TEXTO ANALIZADO -

.....

Lo que llama la atención de la novela es su manera de desestabilizar y desconcertar, de triturar expectativas y guiñarle un ojo a cualquier aspiración de seriedad. En un libro en el que se le puede pedir a un muerto que se muera de una vez, y que encima te haga caso, o enterrar a un gigante en una maleta; en el que la decisión de acabar con el monstruo se demora entre charlas insustanciales y sexo (se nos olvidó decir que aquel es una entidad líquida que se mueve de aquí para allá, de una copa de jerez al fuego de la chimenea, y de aquel al collar de una de las hermanas Hawkline). Como si su autor no quisiese crecer, cobijado entre esas imágenes delirantes, satisfecho con el lugar alcanzado. Como si solo importase narrar y narrar, quebrar el paso de su relato, cambiar elementos por el camino y buscar esa sonrisa de complicidad mientras un capítulo breve da paso al siguiente.
Así que El monstruo de Hawkline es la clase de libro en el que su criatura se convierte en un puñado de diamantes y lo que hasta ese momento era un paragüero de pata de elefante resulta ser el desaparecido padre de las hermanas. Un western en el que no se dispara ni una bala, en el que realmente suceden pocas cosas y todo, personajes y trama, parece bañado en una atmósfera despreocupada. Sin necesidad de justificación, de moral o de reglas escritas, como si Brautigan fuese la clase de músico que sopla por su instrumento sin importarle qué melodía sonará esta vez. Auténtica contra de la cultura que hallaba en la parodia del western un arma para no crecer, para no asumir su estatus de escritor, su implicación y otras tantas tonterías. Una obra para ser feliz, para contar historias por el puro placer de contarlas, con la sonrisa bajo el bigote y las gafas mirando hacia la jungla multicolor a su alrededor. Una obra para no pensar, para no hacerse viejo, para sentirse vivo y creer en el placer del disparate; que todo y nada puede suceder, y qué más da si sucede o no. Ya se nos ocurrirá algo.

.....

DATOS PROPORCIONADOS -
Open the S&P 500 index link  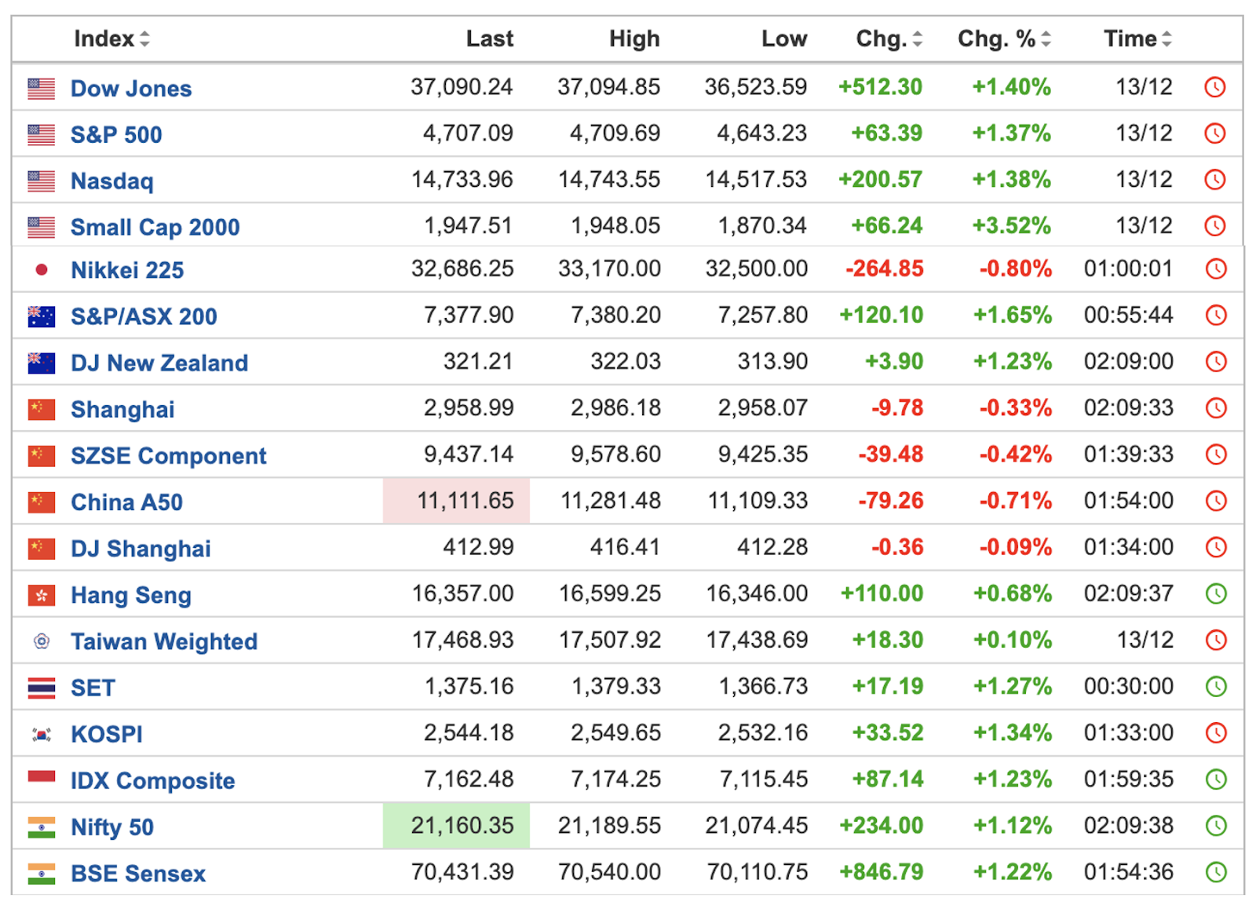click(116, 135)
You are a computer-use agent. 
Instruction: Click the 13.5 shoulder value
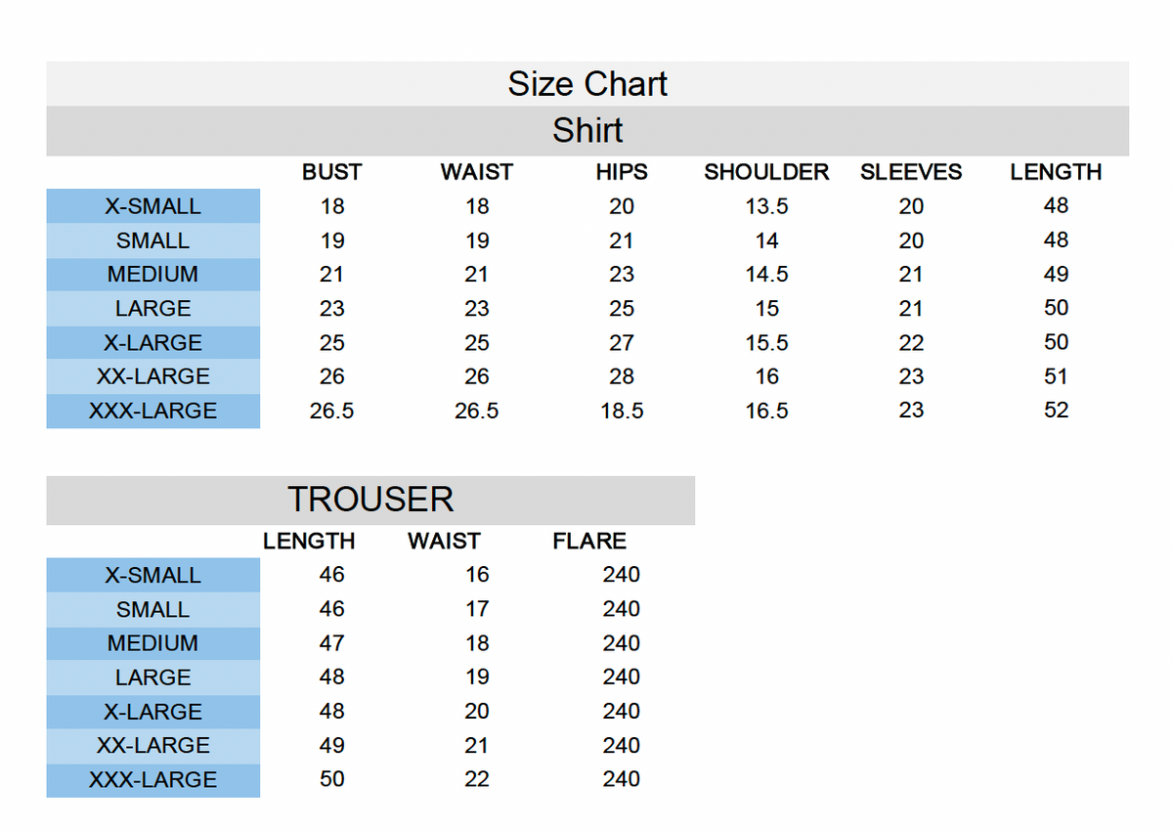(x=766, y=206)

.....

TAREAS A REALIZAR -
a – Reproduce el fragmento del texto sobre El monstruo de Hawkline que va de "Lo que llama" a "paso al siguiente.", sustituyendo "jerez" por "vino".
b – Convierte en una lista breve el párrafo del texto sobre El monstruo de Hawkline que empieza con "Así que El monstruo de Hawkline", conservando sus datos principales.
c – Escribe la continuación del texto sobre El monstruo de Hawkline a partir de su última oración.

RESPUESTAS -
a –
Lo que llama la atención de la novela es su manera de desestabilizar y desconcertar, de triturar expectativas y guiñarle un ojo a cualquier aspiración de seriedad. En un libro en el que se le puede pedir a un muerto que se muera de una vez, y que encima te haga caso, o enterrar a un gigante en una maleta; en el que la decisión de acabar con el monstruo se demora entre charlas insustanciales y sexo (se nos olvidó decir que aquel es una entidad líquida que se mueve de aquí para allá, de una copa de vino al fuego de la chimenea, y de aquel al collar de una de las hermanas Hawkline). Como si su autor no quisiese crecer, cobijado entre esas imágenes delirantes, satisfecho con el lugar alcanzado. Como si solo importase narrar y narrar, quebrar el paso de su relato, cambiar elementos por el camino y buscar esa sonrisa de complicidad mientras un capítulo breve da paso al siguiente.

b –
- La criatura se convierte en un puñado de diamantes, y el paragüero de pata de elefante resulta ser el padre desaparecido de las hermanas.
- Es un western en el que no se dispara ni una bala, suceden pocas cosas y todo parece despreocupado.
- Prescinde de justificación, de moral y de reglas escritas. Brautigan es como un músico al que no le importa qué melodía sonará.
- Como auténtica contracultura, halla en la parodia del western un arma para no crecer ni asumir su estatus de escritor.
- Es una obra para ser feliz, contar historias por el placer de contarlas, no pensar, no envejecer y creer en el placer del disparate.

c –
Hay en la escritura de Brautigan una vindicación de cierta felicidad añorada; de esa alegría tonta a la que no necesitamos poner nombre, que basta con vivir cuando te secas la mejilla por la que caen gordos lagrimones o cuando agarras las costillas para intentar frenar el dolor de un ataque de risa. Esa especie de calma, de rara sensibilidad, que flota en las páginas de sus novelas, mientras sus personajes van de aquí para allá sin que parezca que se mueven. Entre paragüeros que son hombres, niñas que mueren para convertirse en adultas, forajidos que vomitan en un barco de regreso a San Francisco y grutas de hielo enterradas en mitad del desierto. No hay otra manera de entender ese arrebato vital que inunda las páginas de Brautigan como un mandamiento o como una llamada para encontrar tu lugar en el mundo. El suyo estaba en las nubes. Quizá el único lugar donde no era necesario crecer para poder tener una visión de las cosas.